The National Hydropower Association (NHA) filed comments on the white paper, noting among other things that any USFS policies on mitigation must recognize and be consistent with the well-established framework provided by the Federal Power Act (FPA) for mitigating impacts of hydropower projects on NFS lands. NHA also emphasized that the principle of a “no net loss” or “net benefit” mitigation standard—set forth in the presidential memorandum and echoed in the white paper—is fundamentally inconsistent with the FPA’s requirement to balance power and non-power values in setting license conditions.
In addition to directing the USFS to develop and implement manual and handbook guidance to address its mitigation approach, the presidential memorandum also directed the USFS to finalize a mitigation regulation by November 2017. USFS anticipates publishing a proposed mitigation regulation for public comment on or before June 1, 2016, and a final regulation by October 15, 2017. It also anticipates issuing updated directives to reflect its mitigation policy by November 2017.
Stakeholders Execute New Klamath Dam Removal Agreements
On April 6, 2016, the U.S. Department of the Interior, U.S. Department of Commerce, PacifiCorp, and the states of Oregon and California signed an agreement providing for the decommissioning and removal of the Klamath Hydroelectric Project dams in California and Oregon. Under the agreement, PacifiCorp, the current licensee of the Project, will transfer its FERC license to the Klamath River Renewal Corporation (KRRC) which, upon FERC approval of the transfer, will oversee dam removal. The agreement provides that PacifiCorp and KRRC will jointly file an application with FERC for dam removal and request to transfer the license to KRRC on or around July 1, 2016. PacifiCorp will continue to operate the Project until the dams are decommissioned under FERC authority. Federal and state officials also signed a separate agreement with irrigators and other parties, the 2016 Klamath Power and Facilities Agreement (KPFA), to help irrigators avoid impacts associated with dam removal.
In 2010, Klamath Basin stakeholders signed dam removal and basin restoration agreements, both of which required Congressional authorization. After Congress failed to enact authorizing legislation, and the basin agreement expired in December 2015, the parties reconvened to negotiate a new path forward. The agreements executed this month are the result of those efforts.

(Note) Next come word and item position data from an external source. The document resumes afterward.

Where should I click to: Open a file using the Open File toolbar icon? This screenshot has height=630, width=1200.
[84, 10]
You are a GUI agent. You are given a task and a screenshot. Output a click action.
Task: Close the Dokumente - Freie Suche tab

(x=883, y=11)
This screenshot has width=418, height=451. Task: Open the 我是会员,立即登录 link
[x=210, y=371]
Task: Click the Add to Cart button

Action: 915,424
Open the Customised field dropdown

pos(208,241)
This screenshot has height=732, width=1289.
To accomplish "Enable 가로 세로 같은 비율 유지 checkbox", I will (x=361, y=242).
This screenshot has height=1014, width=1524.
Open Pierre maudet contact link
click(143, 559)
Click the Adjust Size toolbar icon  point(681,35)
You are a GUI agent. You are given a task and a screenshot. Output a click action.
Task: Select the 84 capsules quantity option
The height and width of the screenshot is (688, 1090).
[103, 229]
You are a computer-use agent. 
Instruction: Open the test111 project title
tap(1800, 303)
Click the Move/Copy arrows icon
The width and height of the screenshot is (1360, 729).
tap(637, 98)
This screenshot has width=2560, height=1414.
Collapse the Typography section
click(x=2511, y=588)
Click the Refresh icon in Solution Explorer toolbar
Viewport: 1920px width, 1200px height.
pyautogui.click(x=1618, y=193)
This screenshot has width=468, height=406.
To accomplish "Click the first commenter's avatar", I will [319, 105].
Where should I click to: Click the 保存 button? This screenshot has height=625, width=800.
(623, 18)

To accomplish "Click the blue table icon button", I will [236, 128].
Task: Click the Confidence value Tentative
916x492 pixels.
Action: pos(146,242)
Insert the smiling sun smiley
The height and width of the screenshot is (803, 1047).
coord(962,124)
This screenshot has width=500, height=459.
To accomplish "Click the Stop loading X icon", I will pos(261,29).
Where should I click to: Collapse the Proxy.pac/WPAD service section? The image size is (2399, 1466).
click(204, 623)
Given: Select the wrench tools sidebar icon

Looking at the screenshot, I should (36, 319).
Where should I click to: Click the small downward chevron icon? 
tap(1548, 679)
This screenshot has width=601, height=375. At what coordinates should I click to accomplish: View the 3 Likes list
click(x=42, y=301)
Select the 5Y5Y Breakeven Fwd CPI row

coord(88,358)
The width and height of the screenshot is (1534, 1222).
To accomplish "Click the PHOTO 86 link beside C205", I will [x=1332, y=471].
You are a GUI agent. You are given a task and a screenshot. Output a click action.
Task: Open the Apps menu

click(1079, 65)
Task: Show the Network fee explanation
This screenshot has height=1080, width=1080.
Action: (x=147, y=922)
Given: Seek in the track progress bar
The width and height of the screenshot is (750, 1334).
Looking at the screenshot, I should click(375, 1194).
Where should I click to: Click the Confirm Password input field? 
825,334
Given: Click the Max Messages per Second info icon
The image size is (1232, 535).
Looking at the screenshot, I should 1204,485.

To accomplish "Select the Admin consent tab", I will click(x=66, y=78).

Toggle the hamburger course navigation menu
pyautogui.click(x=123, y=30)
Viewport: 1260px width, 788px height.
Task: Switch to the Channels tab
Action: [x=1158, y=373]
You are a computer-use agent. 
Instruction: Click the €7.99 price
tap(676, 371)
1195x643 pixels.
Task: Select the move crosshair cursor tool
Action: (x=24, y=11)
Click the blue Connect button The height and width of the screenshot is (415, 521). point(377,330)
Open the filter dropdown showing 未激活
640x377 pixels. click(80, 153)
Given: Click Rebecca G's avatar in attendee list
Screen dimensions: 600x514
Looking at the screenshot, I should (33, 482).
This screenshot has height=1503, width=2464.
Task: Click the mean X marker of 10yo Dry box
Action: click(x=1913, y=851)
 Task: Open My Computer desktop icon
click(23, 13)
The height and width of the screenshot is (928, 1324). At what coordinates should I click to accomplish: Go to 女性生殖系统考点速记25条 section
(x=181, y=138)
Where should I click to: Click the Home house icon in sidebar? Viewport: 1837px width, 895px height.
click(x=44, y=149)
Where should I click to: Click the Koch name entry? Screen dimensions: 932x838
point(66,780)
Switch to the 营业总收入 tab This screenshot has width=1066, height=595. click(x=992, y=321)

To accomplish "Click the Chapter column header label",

FERC Announces Policy on Hydropower Projects at Contaminated Sites
On April 21, 2016, FERC denied rehearing of its orders dismissing competing preliminary permit applications for a pumped storage project located at a contaminated site in the Columbia River Basin. Both applicants proposed a 1,200-megawatt closed-loop pumped storage project utilizing the former Columbia Gorge Aluminum smelter site as a lower reservoir. The former aluminum smelter site is a Resource Conservation and Recovery Act (RCRA) contaminated site, and is undergoing a cleanup process to address soil and groundwater contamination. FERC denied the permit applications, stating that “as a matter of policy, it is not prudent to issue a preliminary permit for a contaminated site that is still undergoing a cleanup process, regardless of whether that site is a RCRA site or a Superfund site.” Despite the applicants’ arguments that there is a schedule in place for site cleanup, FERC held that it will only consider preliminary permit applications for contaminated sites after the relevant agency certifies that cleanup of the site is complete.